The end of the mighty Mertz Glacier had been repeatedly hammered by the 97-kilometre-long iceberg as it moved in the ocean currents. Note that there’s no mention of global warming to explain this “breakup” of ice.
This event was driven entirely by mechanical forces …
… until the final paragraph, when the article talks about oxygen levels and quotes “a leading climate expert”, Steve Rintoul:
Oxygen levels being fed into the world’s ocean currents are now changing “and the overturning circulation currents will respond to that change,” Rintoul said.

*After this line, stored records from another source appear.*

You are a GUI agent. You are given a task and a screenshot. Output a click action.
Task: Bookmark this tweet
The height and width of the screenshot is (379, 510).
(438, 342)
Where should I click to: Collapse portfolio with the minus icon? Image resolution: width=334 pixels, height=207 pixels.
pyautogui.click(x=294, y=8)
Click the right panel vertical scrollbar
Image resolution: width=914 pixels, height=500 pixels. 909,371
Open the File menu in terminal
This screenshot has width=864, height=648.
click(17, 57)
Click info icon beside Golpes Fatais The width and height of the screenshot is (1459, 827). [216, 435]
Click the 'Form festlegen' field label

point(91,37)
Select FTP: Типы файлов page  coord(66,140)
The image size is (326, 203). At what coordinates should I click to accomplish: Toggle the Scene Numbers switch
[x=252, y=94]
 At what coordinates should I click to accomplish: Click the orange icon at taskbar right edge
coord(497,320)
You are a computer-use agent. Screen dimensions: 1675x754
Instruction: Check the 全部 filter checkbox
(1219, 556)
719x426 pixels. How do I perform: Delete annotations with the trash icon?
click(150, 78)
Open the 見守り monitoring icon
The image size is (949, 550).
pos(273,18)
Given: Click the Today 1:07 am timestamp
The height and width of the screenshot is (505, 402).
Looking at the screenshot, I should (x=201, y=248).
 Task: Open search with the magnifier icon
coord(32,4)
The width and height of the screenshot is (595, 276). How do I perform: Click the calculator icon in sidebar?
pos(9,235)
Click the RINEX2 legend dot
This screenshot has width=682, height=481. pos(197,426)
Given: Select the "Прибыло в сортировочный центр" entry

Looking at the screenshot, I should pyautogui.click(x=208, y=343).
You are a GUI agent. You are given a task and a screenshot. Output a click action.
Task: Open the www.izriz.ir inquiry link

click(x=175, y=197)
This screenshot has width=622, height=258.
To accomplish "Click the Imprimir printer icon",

Observing what happens “will … allow us to improve predictions of future climate change.”
One wonders whether Rintoul is accurately quoted.
It is understandable that the overturning circulation might transport water of differing oxygen levels around the oceans, but it is incredible that differing oxygen levels might affect the overturning circulation.
I do not understand how observing the effects of oxygen on the overturning circulation might have any effect on our predictions of “climate change”, much less allow us to improve them.
Further explanation is required, and it ought to have been obtained by our beloved Herald before publication of this nonsense.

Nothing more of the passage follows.